Domingos and Richardson [3] took the IM model as an optimization problem according to market promotion principles, used the evolutionary algorithm (EA) for processing, and obtained satisfactory results. Kempe et al. [12] demonstrated that the IM problem is an NP-hard problem and the KK-greedy algorithm is an excellent optimization method, which can obtain an optimal solution similar to (1–1/e). Specifically, the independent cascade (IC) model [13] and the weighted connection (WC) model used this greedy algorithm to determine the initial seed node set [12, 14]. Through a set of experiments, the greedy algorithm showed a significant improvement in terms of solution accuracy compared with the degree-based heuristic algorithm. However, the KK-greedy algorithm is rather computation-expensive, requiring many simulations for computing in each round. Accordingly, it is inefficient to deal with large-scale social network scenarios, where millions or even billions of online nodes and interconnections are involved. Recently, many studies have made many efforts to reduce the computational cost of the target social network. Leskovec et al. [15] employed the greedy method’s submodularity to propose a cost-effective delayed forward strategy (CELF). Using this strategy, the calculation time of the CELF algorithm can be a hundred times faster than the previous greedy algorithm. Goyal et al. [5] proposed a new CELF++ algorithm based on CELF, which is 35%∼55% faster than CELF. After that, some heuristic algorithms were improved and used to find a seed set of size k that can influence other seeds in a specific social network propagation mode. However, these algorithms still face several challenges. They are still inefficient in approximating the influence spread.

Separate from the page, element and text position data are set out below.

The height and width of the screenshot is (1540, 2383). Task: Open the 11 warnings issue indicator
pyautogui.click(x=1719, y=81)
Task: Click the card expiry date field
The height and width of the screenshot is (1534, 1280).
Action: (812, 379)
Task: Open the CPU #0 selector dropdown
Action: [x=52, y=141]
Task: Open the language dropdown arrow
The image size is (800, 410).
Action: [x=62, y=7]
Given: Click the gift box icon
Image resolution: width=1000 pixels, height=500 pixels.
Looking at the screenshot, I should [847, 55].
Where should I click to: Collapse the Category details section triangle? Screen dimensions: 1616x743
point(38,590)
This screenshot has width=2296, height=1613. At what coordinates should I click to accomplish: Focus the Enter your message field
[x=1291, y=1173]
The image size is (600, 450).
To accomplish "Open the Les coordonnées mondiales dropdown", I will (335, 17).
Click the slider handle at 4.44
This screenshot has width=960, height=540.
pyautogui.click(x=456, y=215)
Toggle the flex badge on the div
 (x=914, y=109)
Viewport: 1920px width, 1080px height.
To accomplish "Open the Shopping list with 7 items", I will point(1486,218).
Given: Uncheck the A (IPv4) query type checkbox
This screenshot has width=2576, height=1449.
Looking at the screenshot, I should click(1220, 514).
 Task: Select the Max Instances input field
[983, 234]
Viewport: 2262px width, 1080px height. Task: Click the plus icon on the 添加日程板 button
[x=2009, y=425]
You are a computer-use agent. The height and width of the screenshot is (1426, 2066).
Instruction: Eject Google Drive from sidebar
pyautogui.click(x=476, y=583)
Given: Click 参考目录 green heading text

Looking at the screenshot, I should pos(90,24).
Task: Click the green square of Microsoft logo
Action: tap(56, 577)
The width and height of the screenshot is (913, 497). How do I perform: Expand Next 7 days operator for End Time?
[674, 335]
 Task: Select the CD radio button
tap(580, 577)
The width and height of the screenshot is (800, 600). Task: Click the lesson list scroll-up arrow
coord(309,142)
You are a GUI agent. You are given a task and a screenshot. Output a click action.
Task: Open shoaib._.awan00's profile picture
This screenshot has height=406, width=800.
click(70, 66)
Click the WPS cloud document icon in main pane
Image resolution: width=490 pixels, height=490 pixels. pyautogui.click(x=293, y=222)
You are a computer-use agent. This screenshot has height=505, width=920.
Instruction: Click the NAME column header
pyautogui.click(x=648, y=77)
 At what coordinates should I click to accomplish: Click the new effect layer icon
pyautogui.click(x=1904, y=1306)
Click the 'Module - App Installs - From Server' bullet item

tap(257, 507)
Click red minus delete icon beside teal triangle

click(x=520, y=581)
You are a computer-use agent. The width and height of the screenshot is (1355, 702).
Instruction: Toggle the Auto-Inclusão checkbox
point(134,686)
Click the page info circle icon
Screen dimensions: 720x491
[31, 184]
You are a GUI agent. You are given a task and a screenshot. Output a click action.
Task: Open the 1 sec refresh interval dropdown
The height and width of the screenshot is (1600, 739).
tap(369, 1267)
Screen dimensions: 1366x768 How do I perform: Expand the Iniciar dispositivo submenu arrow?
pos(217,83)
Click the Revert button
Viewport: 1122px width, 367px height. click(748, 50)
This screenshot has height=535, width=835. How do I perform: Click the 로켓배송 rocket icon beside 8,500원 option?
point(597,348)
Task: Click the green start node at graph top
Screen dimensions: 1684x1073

As a promising bioinspired computation paradigm, the evolutionary algorithms (EAs) [1621] have shown a significant potential to solve various complex IM problems. EAs are widely used in many practical application problems [2227]. Among those, the bacterial foraging optimizer (BFO) [19, 28] is a relatively new population-based optimization paradigm due to its fast convergence and strong robustness. Recent computation results have verified the superior performance of BFO paradigms in solving various complex real-world practical applications [2932] because the BFO algorithm can carry out parallel search and can be easy to jump out of the local optimal solution. BFO algorithm and its variants [32, 33] have shown powerful ability in solving complex (binary multimodal) optimization problems with high dimensionality and large-sized data sets than some previous intelligence algorithms. The IM problem in the social network is an NP-hard problem, and most social network instances are large-sized graph structures with a large number of discrete data interrelated. Therefore, the NDBFO algorithm proposed by adding a new discrete strategy and grid strategy has strong performance when dealing with IM problems.

In this paper, based on the complete-three-layer-influence (CTLI) evaluation model proposed in our previous work [32], a new discrete grid-based BFO is proposed to deal with the complex IM problem of the social network. This algorithm’s basic idea is to integrate the grid-based search strategy into the reproduction operation and incorporate the direction-adjustment strategy into the chemotaxis operation. The new strategy can enhance the algorithm’s development and exploration search capabilities on IM problems. The contribution of our algorithm is as follows:(1)Aiming at the complex CTLI problem, a new discrete grid-based bacterial foraging optimization algorithm (NDBFO) is proposed to approximate the propagation range of nodes in the IC model. In this algorithm, the reproduction operation is enhanced by an improved grid-based strategy. The direction-adjustment strategy improves the chemotaxis operation to deal with discrete variables. Compared with the classic BFO algorithm, the NDBFO algorithm can deal with complex discrete problems and has better search performance.(2)The effectiveness and efficiency of the NDBFO algorithm in terms of search accuracy and computational efficiency are verified through experiments.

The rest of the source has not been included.